İsrail'in saldırılarında ölenlerin sayısı 7 Ekim 2023'ten bu yana 58 bin 765 kişiye, yaralıların sayısı ise 140 bin 485 kişiye yükseldi. İsrail'in geçen ocak ayında yürürlüğe giren ateşkesin ardından savaşı yeniden başlatması sonucu 18 Mart'tan bu yana ölenlerin sayısı 7 bin 938 kişi oldu.

90 hedef saldırıldı

İsrail ordusu dün öğleden sonra, hava kuvvetlerinin son 24 saat içinde Gazze Şeridi'nde 90 hedefi vurduğunu ve Gazze şehrinde kara operasyonlarını genişlettiğini açıkladı.

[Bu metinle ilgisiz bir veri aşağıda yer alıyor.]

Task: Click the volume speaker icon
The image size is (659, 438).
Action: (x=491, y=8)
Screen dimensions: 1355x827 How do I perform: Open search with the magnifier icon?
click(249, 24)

İsrail güçleri, özellikle Gazze ve Han Yunus şehirlerinin yanı sıra Gazze Şeridi'nin kuzeyindeki Cibaliye el-Beled bölgesinde bombalama ve kara operasyonlarını genişletiyor. Bu bölgede ilk kez bu kadar kapsamlı bir kara operasyonu gerçekleştiriyorlar. Daha önce, şehrin bitişiğindeki Cibaliye mülteci kampında en az üç kez operasyon düzenlemişlerdi.

FGTHYU
Filistinliler Nuseyrat mülteci kampındaki bir dağıtım noktasında yiyecek bulmakta zorlanıyor (AFP)

İsrail, mevcut operasyonların amacının “Hamas”a askeri baskı uygulamak olduğunu söylerken, Gazze'deki siviller bu saldırıların bedelini ödüyor. Bu operasyonlar sonucunda hayatını kaybeden çocukların ve kadınların görüntüleri ortaya çıkarken, “Hamas” İsrail'i halkına karşı kasıtlı katliamlar yapmakla suçluyor.

İsrailli subaylar, Yedioth Ahronoth gazetesine, özellikle Doha'da devam eden müzakerelerin başarısızlıkla sonuçlanması durumunda, operasyonlarını genişletmek için siyasi kadrodan onay beklediklerini söyledi. Gazze Şehri'nin orta ve batı kesimlerinde, çoğunluğu şehrin doğu kesiminden ve Gazze Şeridi'nin kuzey kesiminden yerlerinden edilmiş yaklaşık 800 bin Filistinlinin yaşadığı bölgelerde operasyon planları olduğunu belirttiler.

Subaylar ayrıca, İsrail'in henüz kısmen girdiği Gazze'nin merkezindeki Nuseyrat ve Deyr el-Belah bölgelerindeki kamplara düzenleme planları olduğunu da ifade etti.